# TO DO
Reproduce every line of the listing below verbatim, omitting the pictures.
— BEGIN RAW DATA —
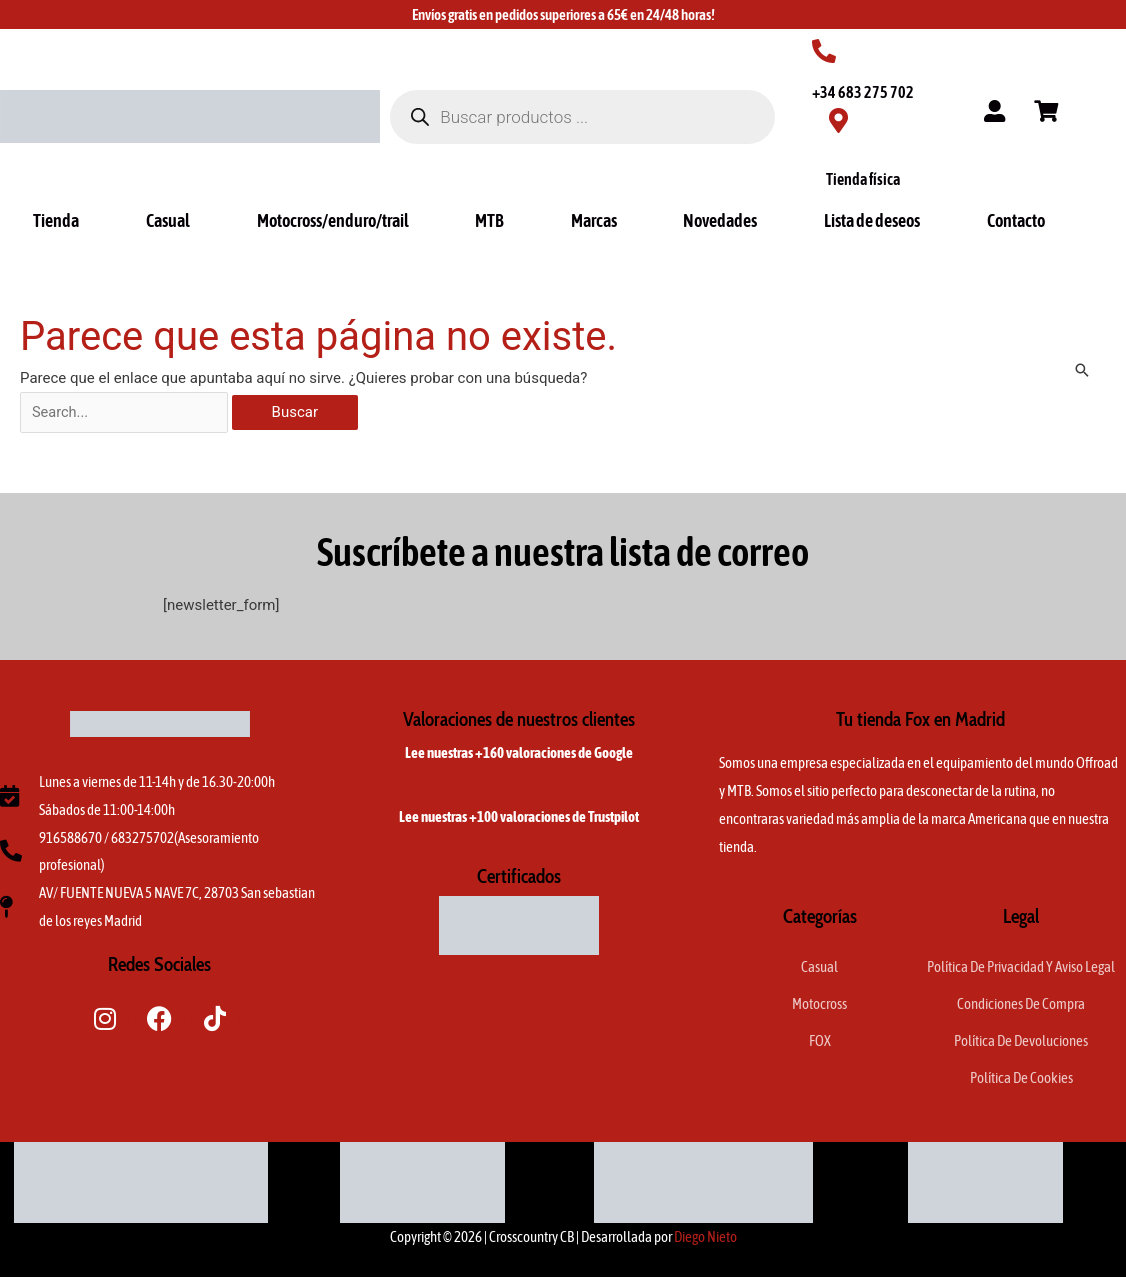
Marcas (594, 220)
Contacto (1016, 220)
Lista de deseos (872, 220)
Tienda (56, 220)
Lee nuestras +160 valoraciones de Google (519, 754)
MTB (489, 220)
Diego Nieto (705, 1240)
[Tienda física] (838, 120)
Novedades (720, 220)
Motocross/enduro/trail (333, 220)
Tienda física (863, 179)
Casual (168, 220)
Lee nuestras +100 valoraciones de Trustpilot (519, 818)
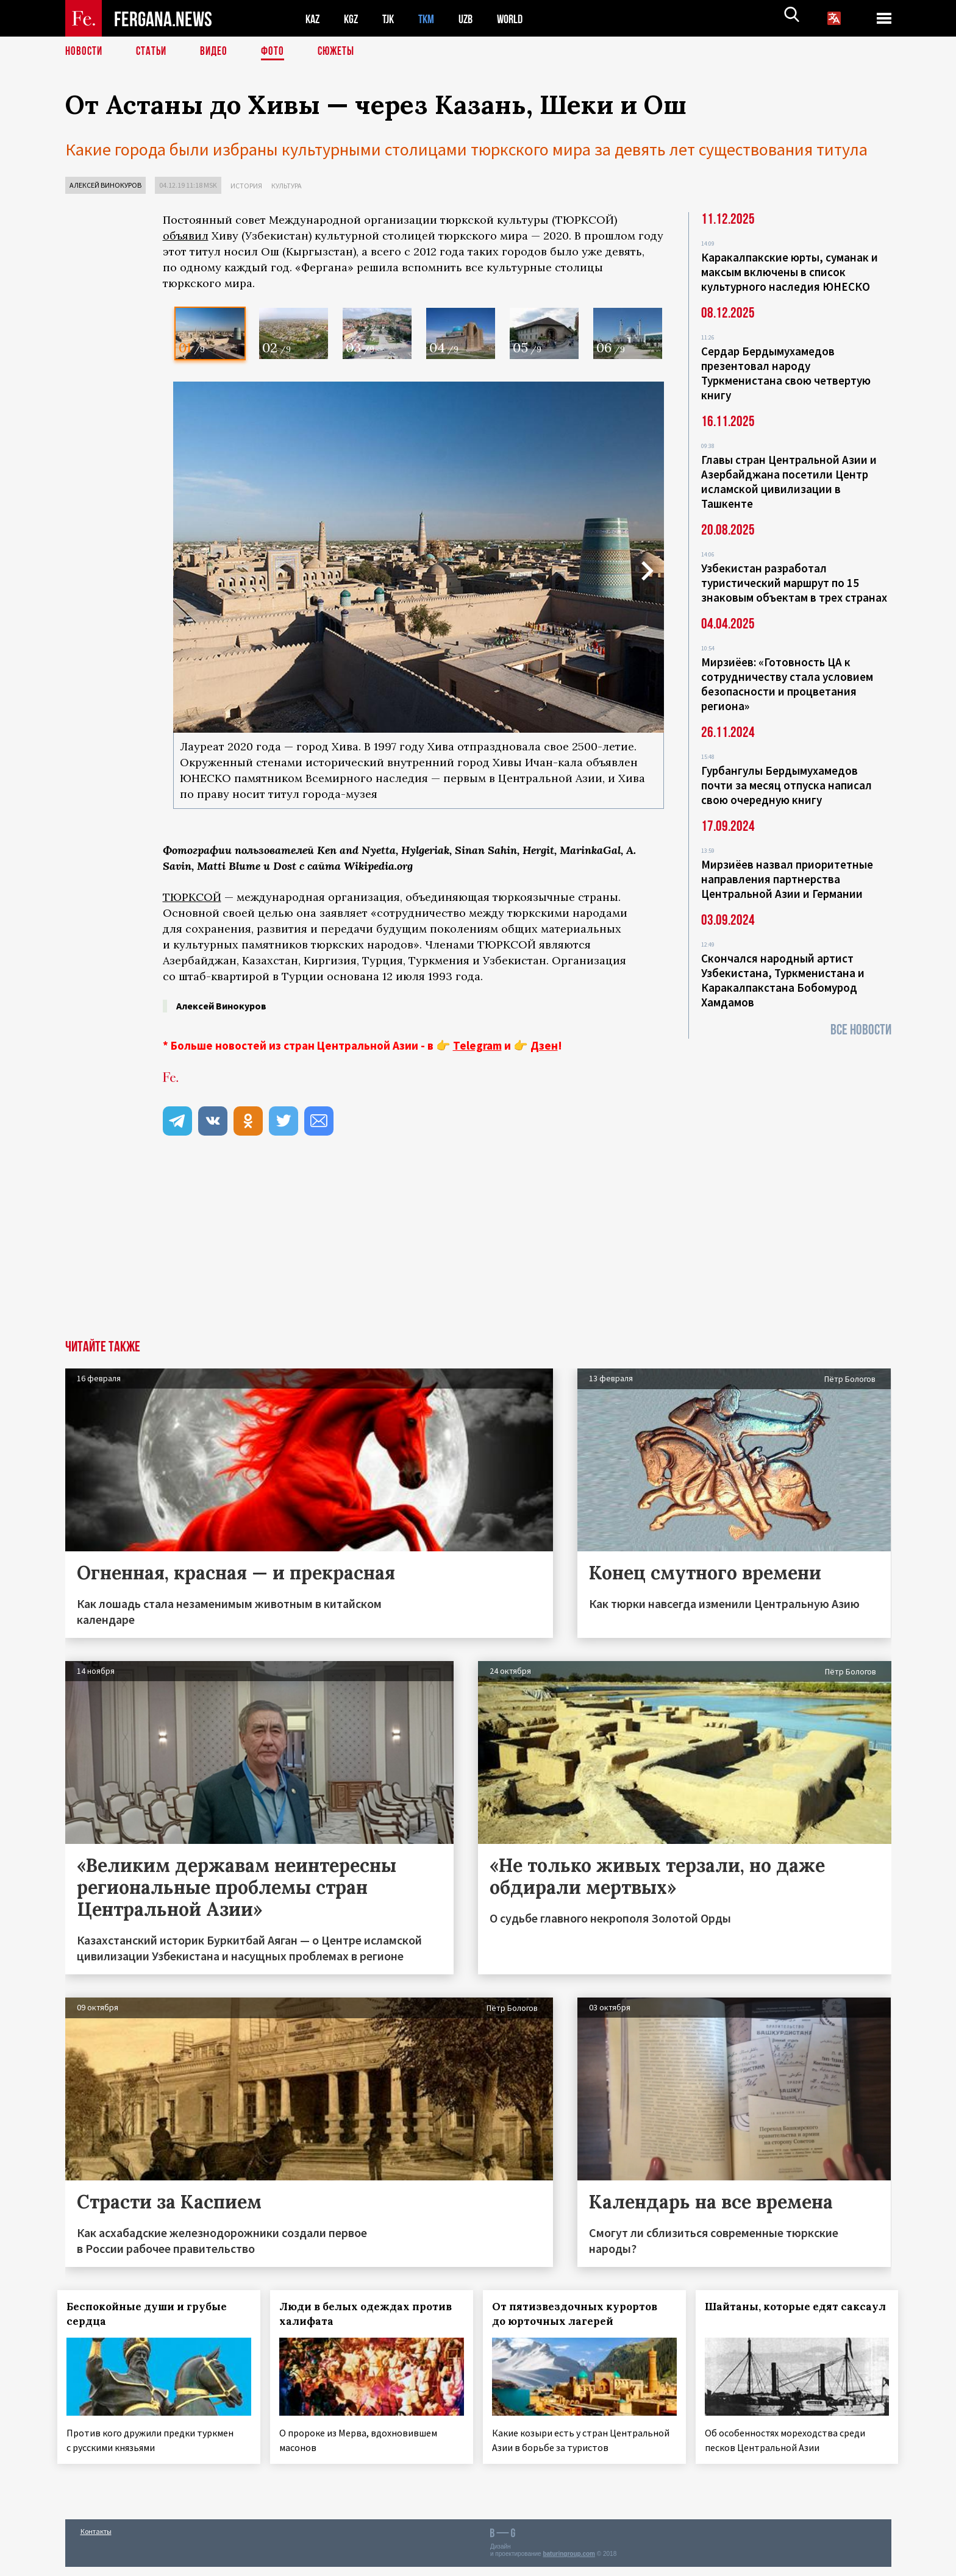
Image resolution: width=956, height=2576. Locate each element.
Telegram (477, 1044)
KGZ (354, 18)
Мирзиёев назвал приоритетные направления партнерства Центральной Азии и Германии (787, 879)
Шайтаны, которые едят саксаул (779, 2313)
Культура (286, 185)
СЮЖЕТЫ (342, 52)
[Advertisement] (413, 1247)
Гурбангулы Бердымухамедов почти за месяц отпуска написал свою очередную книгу (786, 785)
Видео (218, 52)
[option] (210, 333)
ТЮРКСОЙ (192, 897)
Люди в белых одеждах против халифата (352, 2313)
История (246, 185)
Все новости (860, 1030)
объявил (186, 236)
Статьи (154, 52)
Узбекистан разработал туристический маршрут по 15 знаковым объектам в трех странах (794, 583)
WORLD (520, 18)
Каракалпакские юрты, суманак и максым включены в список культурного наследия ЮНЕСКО (789, 272)
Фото (278, 52)
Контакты (96, 2540)
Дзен (544, 1044)
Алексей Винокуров (105, 185)
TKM (432, 18)
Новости (84, 52)
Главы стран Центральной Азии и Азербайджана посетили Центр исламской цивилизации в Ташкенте (789, 481)
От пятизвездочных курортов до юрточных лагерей (582, 2313)
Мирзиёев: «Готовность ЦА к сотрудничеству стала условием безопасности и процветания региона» (787, 684)
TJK (392, 18)
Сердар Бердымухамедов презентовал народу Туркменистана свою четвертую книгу (786, 373)
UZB (474, 18)
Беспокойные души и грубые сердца (154, 2313)
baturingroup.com (569, 2563)
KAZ (313, 18)
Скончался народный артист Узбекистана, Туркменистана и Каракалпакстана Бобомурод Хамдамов (783, 980)
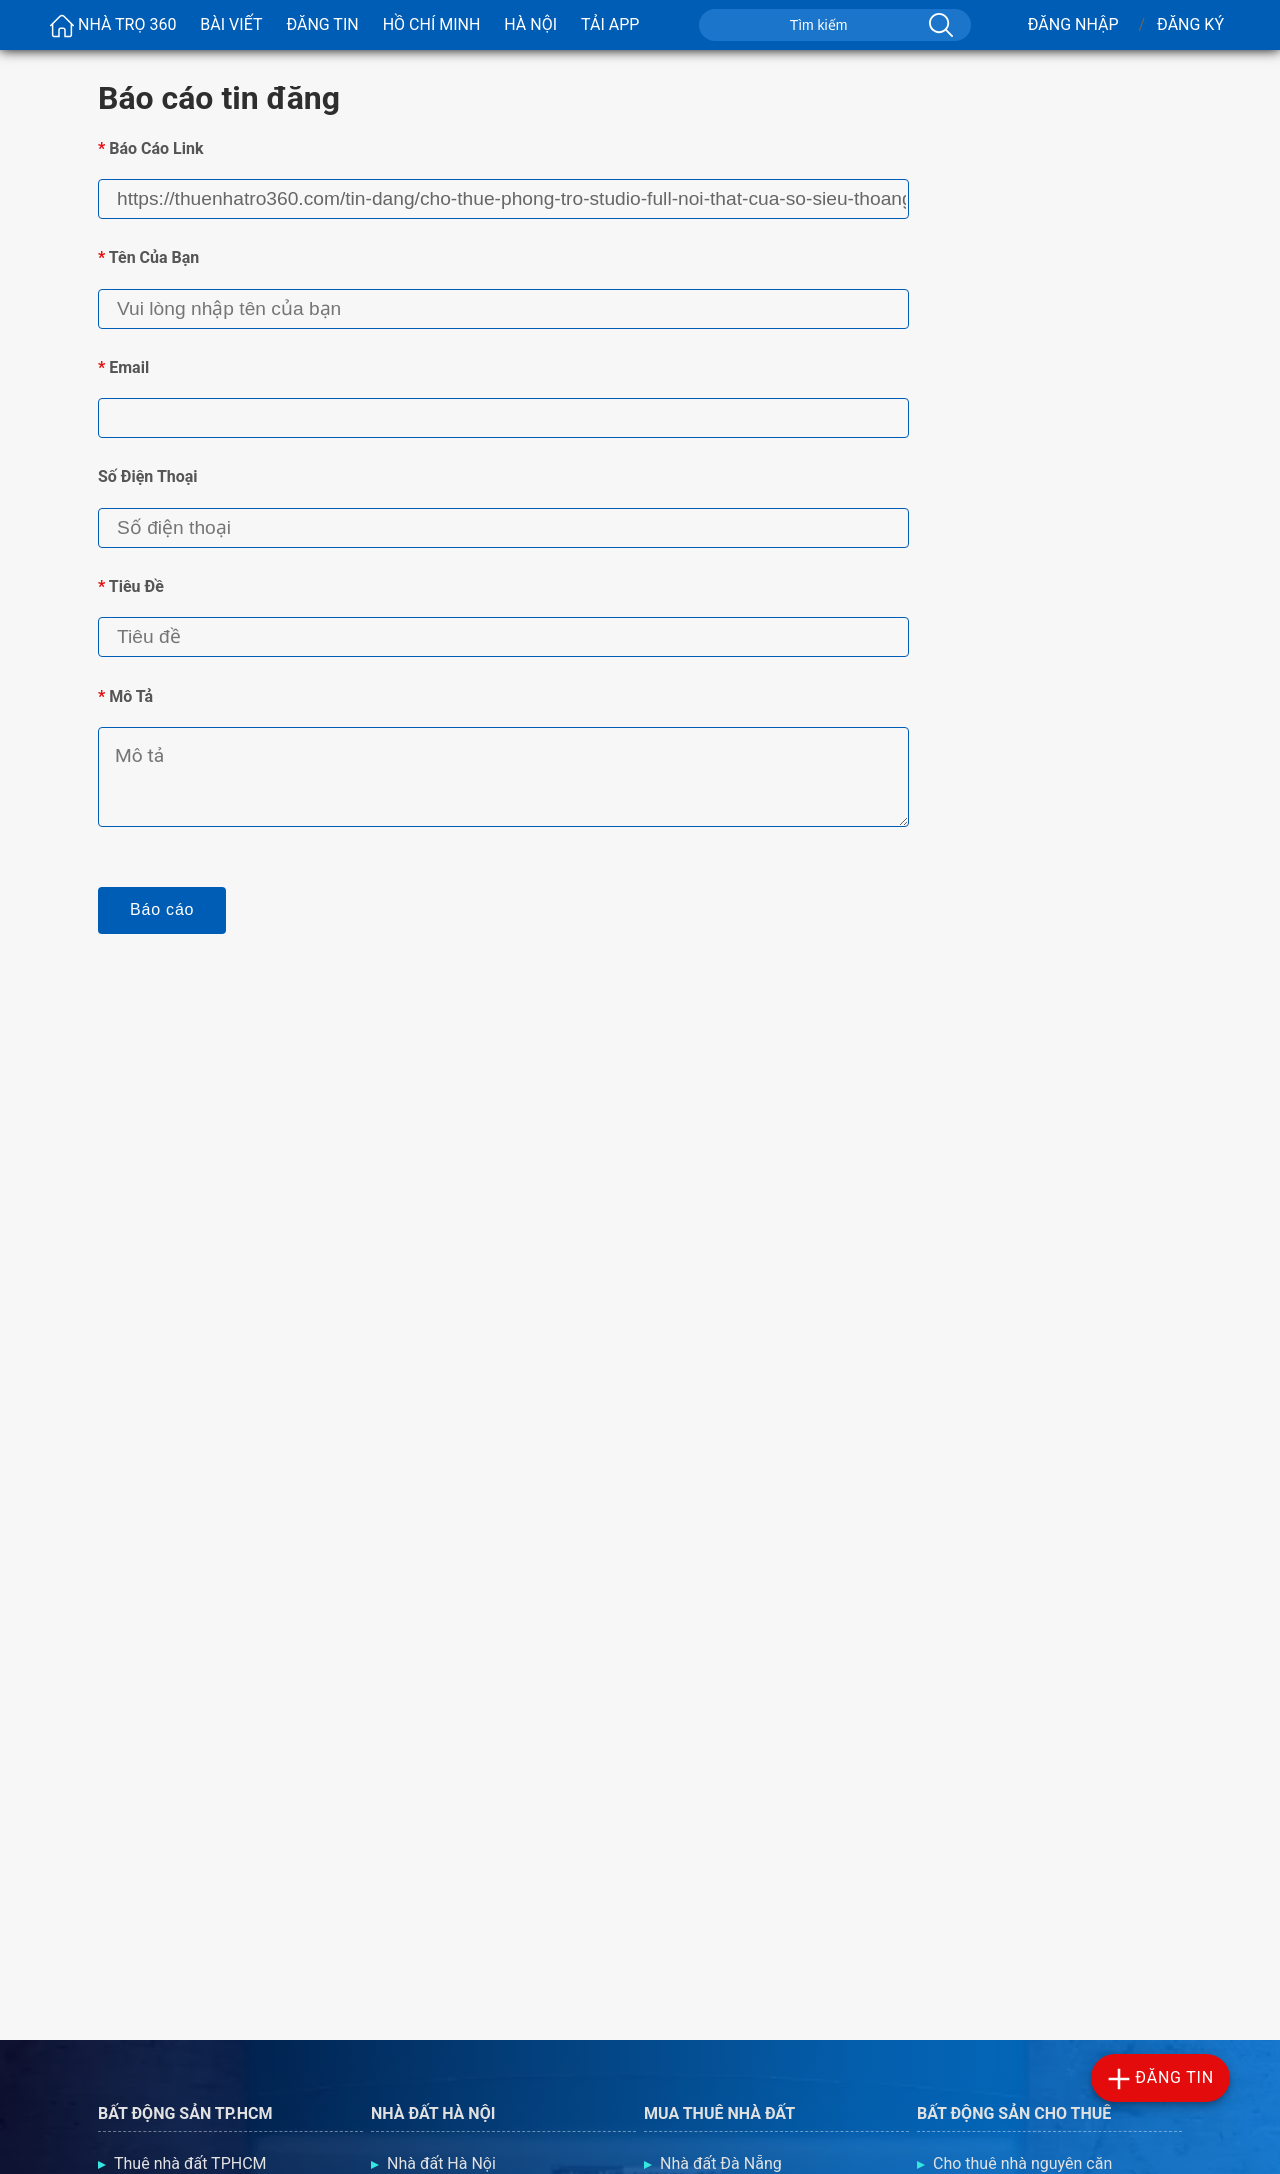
— END RAW DATA —
# TASK RESULT
Marcas (594, 220)
Contacto (1016, 220)
Lista de deseos (872, 220)
Tienda (56, 220)
Lee nuestras +160 valoraciones de Google (519, 754)
MTB (489, 220)
Diego Nieto (705, 1240)
[Tienda física] (838, 120)
Novedades (720, 220)
Motocross/enduro/trail (333, 220)
Tienda física (863, 179)
Casual (168, 220)
Lee nuestras +100 valoraciones de Trustpilot (519, 818)
Image resolution: width=956, height=2576. Locate each element.
Telegram (477, 1044)
KGZ (354, 18)
Мирзиёев назвал приоритетные направления партнерства Центральной Азии и Германии (787, 879)
Шайтаны, которые едят саксаул (779, 2313)
Культура (286, 185)
СЮЖЕТЫ (342, 52)
[Advertisement] (413, 1247)
Гурбангулы Бердымухамедов почти за месяц отпуска написал свою очередную книгу (786, 785)
Видео (218, 52)
[option] (210, 333)
ТЮРКСОЙ (192, 897)
Люди в белых одеждах против халифата (352, 2313)
История (246, 185)
Все новости (860, 1030)
объявил (186, 236)
Статьи (154, 52)
Узбекистан разработал туристический маршрут по 15 знаковым объектам в трех странах (794, 583)
WORLD (520, 18)
Каракалпакские юрты, суманак и максым включены в список культурного наследия ЮНЕСКО (789, 272)
Фото (278, 52)
Контакты (96, 2540)
Дзен (544, 1044)
Алексей Винокуров (105, 185)
TKM (432, 18)
Новости (84, 52)
Главы стран Центральной Азии и Азербайджана посетили Центр исламской цивилизации в Ташкенте (789, 481)
От пятизвездочных курортов до юрточных лагерей (582, 2313)
Мирзиёев: «Готовность ЦА к сотрудничеству стала условием безопасности и процветания региона» (787, 684)
TJK (392, 18)
Сердар Бердымухамедов презентовал народу Туркменистана свою четвертую книгу (786, 373)
UZB (474, 18)
Беспокойные души и грубые сердца (154, 2313)
baturingroup.com (569, 2563)
KAZ (313, 18)
Скончался народный артист Узбекистана, Туркменистана и Каракалпакстана Бобомурод Хамдамов (783, 980)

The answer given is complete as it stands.